Referendum 8 e 9 giugno: cittadini al voto su cittadinanza e lavoro, la sfida politica e sociale che interroga l’Italia
L’8 e il 9 giugno prossimi gli italiani saranno chiamati a esprimersi su due quesiti referendari di grande rilevanza politica e sociale. Due schede, due temi distinti ma strettamente intrecciati al dibattito pubblico degli ultimi anni: la modifica della legge sulla cittadinanza e l’abrogazione parziale di alcune norme in materia di lavoro, in particolare quelle legate al Jobs Act. Un appuntamento che rischia di incidere profondamente non solo sull’assetto normativo del Paese, ma anche sugli equilibri politici e sul clima sociale.

Referendum 8 e 9 giugno: cittadini al voto su cittadinanza e lavoro, la sfida politica e sociale che interroga l’Italia

Il primo quesito riguarda una possibile modifica della normativa sulla concessione della cittadinanza italiana.
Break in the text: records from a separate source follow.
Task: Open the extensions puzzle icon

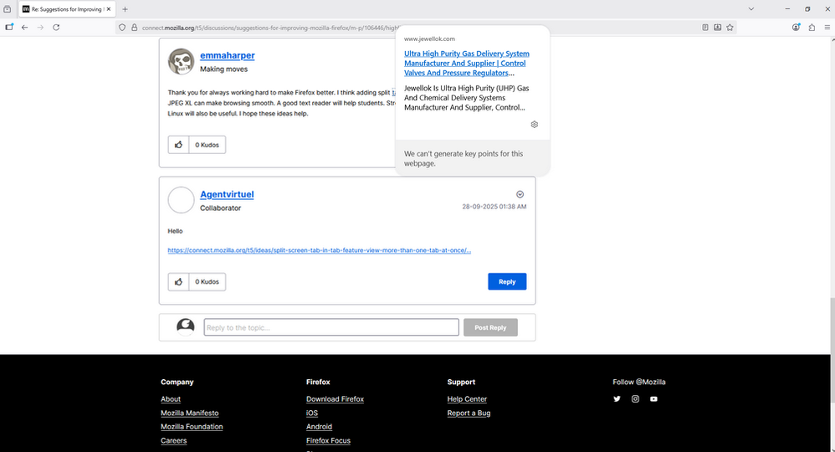Action: (812, 28)
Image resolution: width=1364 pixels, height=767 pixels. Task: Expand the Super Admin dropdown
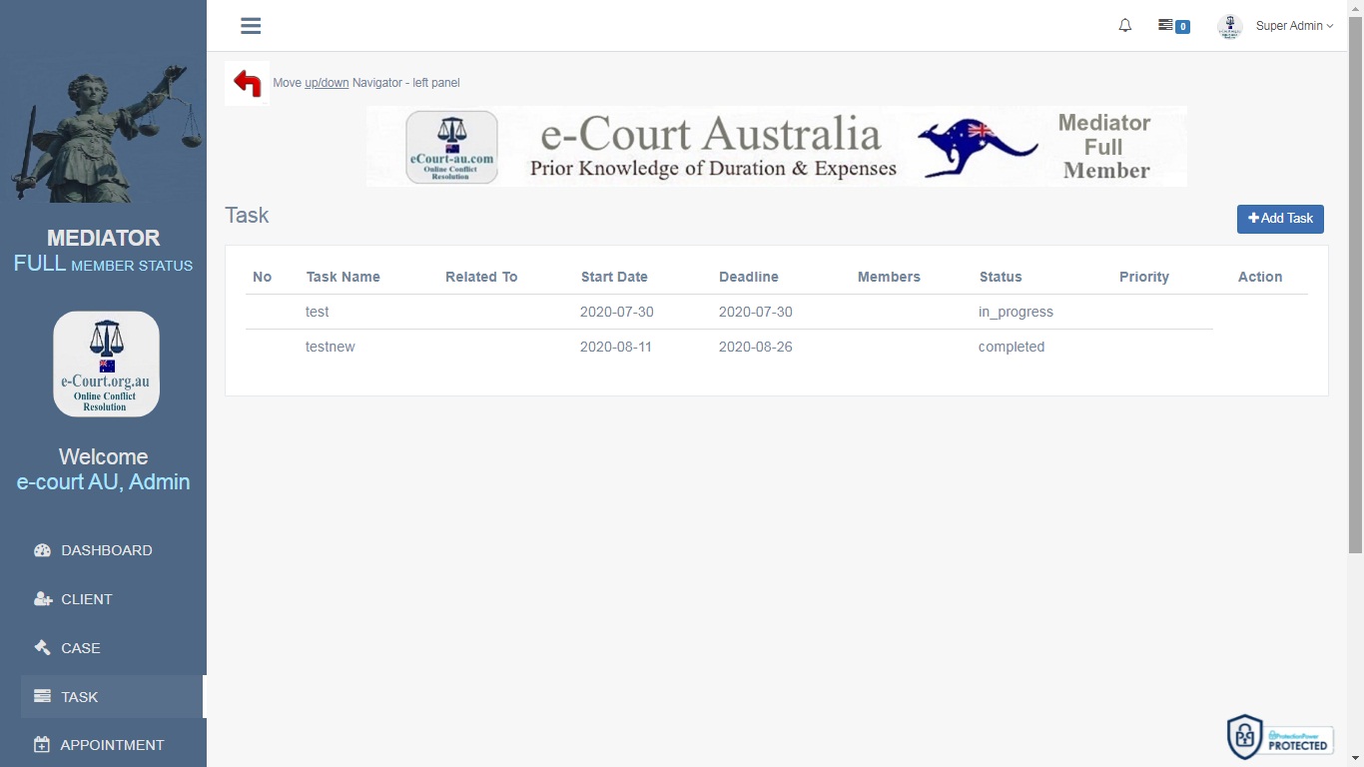click(x=1294, y=26)
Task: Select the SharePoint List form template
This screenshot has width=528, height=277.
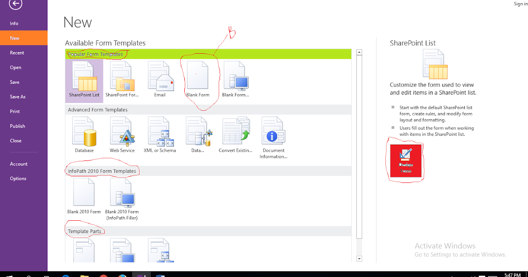Action: pos(84,78)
In particolare, gli elettori saranno chiamati a decidere se abrogare alcune parti della legge 91 del 1992 che disciplinano l’acquisizione della cittadinanza per i figli di stranieri nati in Italia.
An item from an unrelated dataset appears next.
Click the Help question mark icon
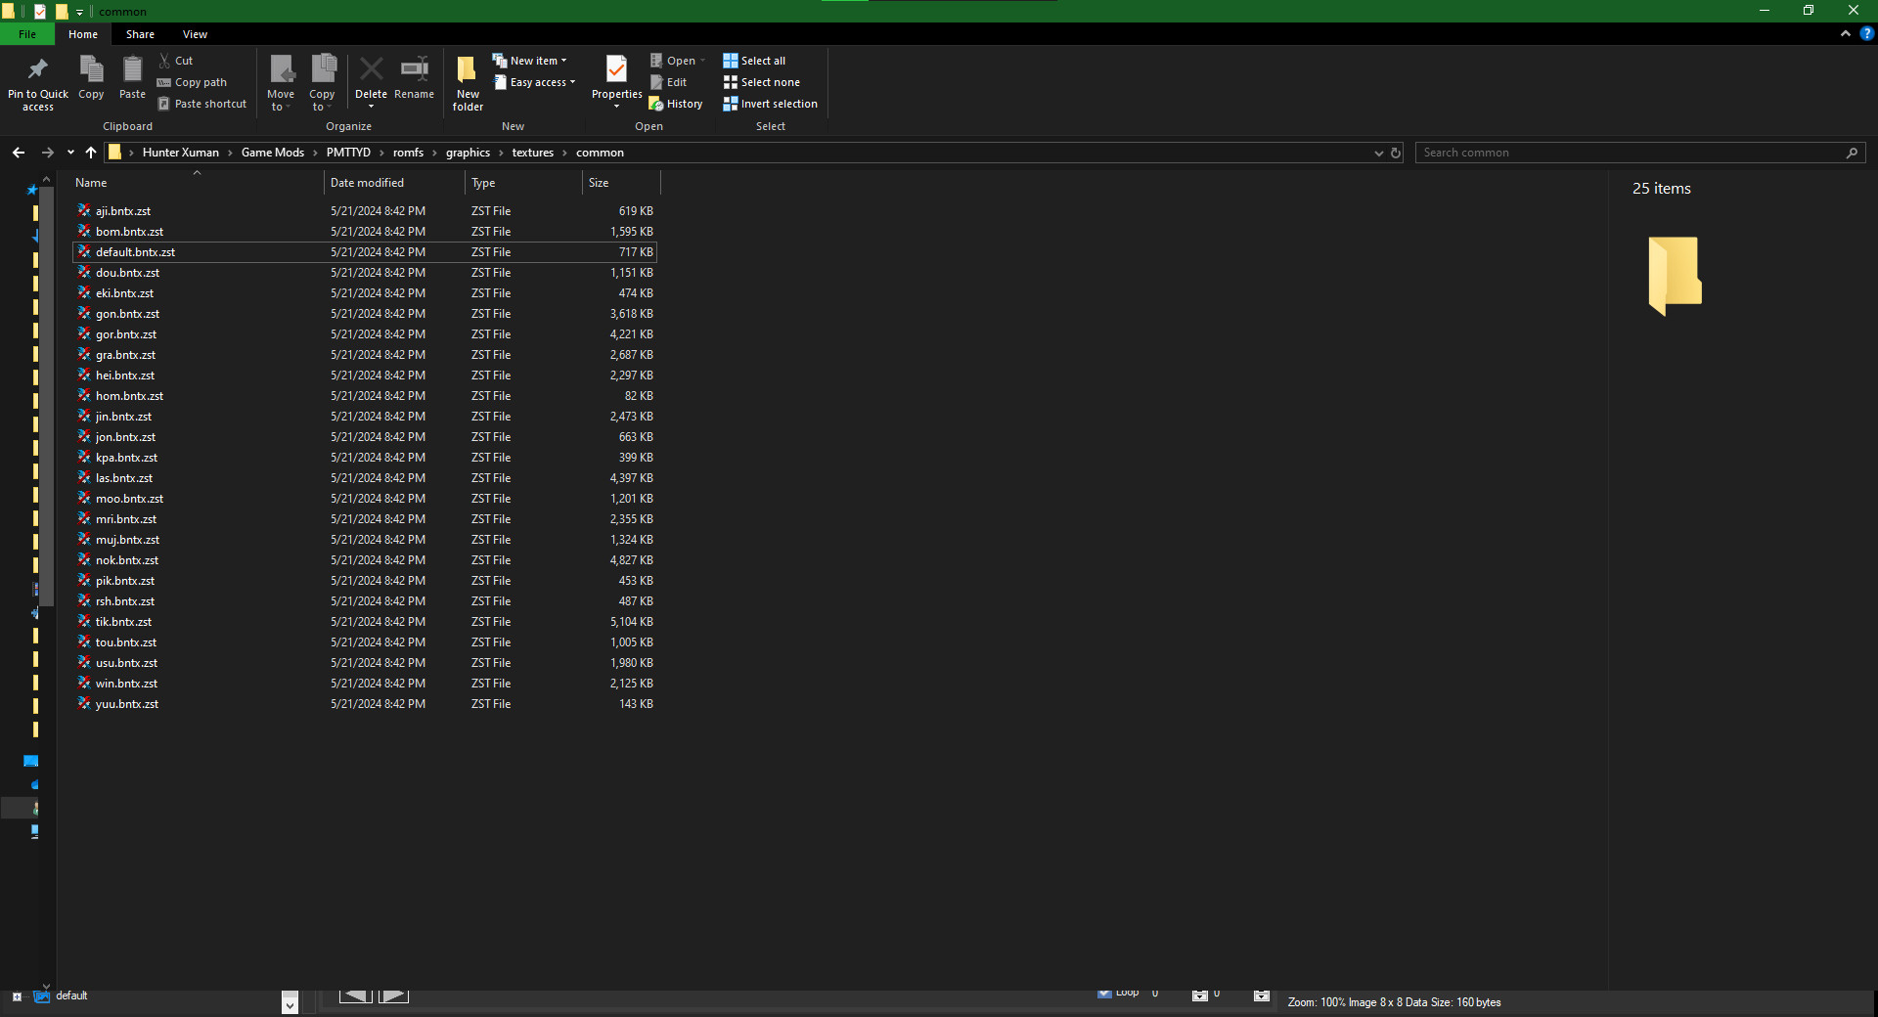1878x1017 pixels. pyautogui.click(x=1866, y=33)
Il fronte promotore, sostenuto da una vasta coalizione di associazioni, sindacati e forze politiche di centrosinistra, punta a superare il principio dello “ius sanguinis” e ad aprire la strada a un riconoscimento automatico della cittadinanza per i cosiddetti “figli di migranti”, nati e cresciuti in Italia. L’obiettivo dichiarato è quello di facilitare l’inclusione sociale e garantire pari diritti a circa 900 mila giovani che oggi, pur essendo italiani di fatto, non lo sono dal punto di vista giuridico.

I contrari, invece, parlano di un rischio di “cittadinanza facile” e di un’operazione demagogica che non terrebbe conto delle esigenze di sicurezza e di controllo dei flussi migratori.

Il quesito sul lavoro: tornano i temi del Jobs Act


Il secondo quesito riguarda l’abrogazione di alcune disposizioni contenute nel Jobs Act, il pacchetto di riforme sul lavoro varato nel 2015 durante il governo Renzi. In particolare, si chiede agli elettori se intendano cancellare le norme che hanno indebolito le tutele dei lavoratori in caso di licenziamento illegittimo nelle aziende con più di 15 dipendenti.

Al centro del quesito, la volontà di ripristinare integralmente l’articolo 18 dello Statuto dei Lavoratori, eliminando la possibilità per le imprese di sostituire la reintegra con un semplice indennizzo economico. Un tema che divide profondamente il Paese: da un lato i promotori – sindacati e partiti della sinistra radicale – che rivendicano il diritto alla stabilità occupazionale e alla dignità del lavoro; dall’altro le associazioni datoriali e il fronte liberale che considerano il Jobs Act un pilastro per la flessibilità e la competitività del mercato del lavoro.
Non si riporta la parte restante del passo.